• EXTRACT TO READ:
-------
Organizers expect this year’s turnout to exceed last year’s total of 700 people, due to the forecast of good weather and a growing awareness of environmental issues.
“Earth Day was huge during the 1970s and it fizzled during the 1980s. Gas was cheap and cars were big then. But in the last two years, there has been a resurgence in it,” said Patrick Clear, executive director of the Environmental Clearinghouse, also known as Ecos. Ecos is a nonprofit education group with an environmental mission.
Clear said he hopes Earth Day raises awareness of environmental issues and topics. “A lot of people don’t know what Earth Day means anymore. It is about the Earth and bringing people in contact with the issues that can help it,” he said.
Mabee Site Manager Pat Barrot said the annual event has grown over the years as people become more aware of the need to preserve the environment. “Just look around, read the paper, look at the price of gas,” she said. “It is a wonderful idea to raise awareness of the Earth and protect the environment. Everyone should be aware.”
Awareness of Earth Day starts early at the Albany Academies. The kindergarten class of Kristy Mahar spent the school year getting ready for the annual event.
The class of 10 children raised more than $275 to purchase a tree and will plant it Saturday on school grounds.
This is Mahar’s third year with the project, and the amount raised this year is twice that raised during the initial year, said Academy spokeswoman Ann Wendth.
Mahar is teaching the importance of the helping the environment, about diversity and how the children can help make the world a better place, Wendth said.
-------
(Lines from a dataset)
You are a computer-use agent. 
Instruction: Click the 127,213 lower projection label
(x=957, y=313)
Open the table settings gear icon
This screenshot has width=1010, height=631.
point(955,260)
-------
• PROBLEM DESCRIPTION: According to the Earth Day article, how much money did the kindergarten class raise to buy a tree?

• OUTPUT FOR THIS EXERCISE: More than $275.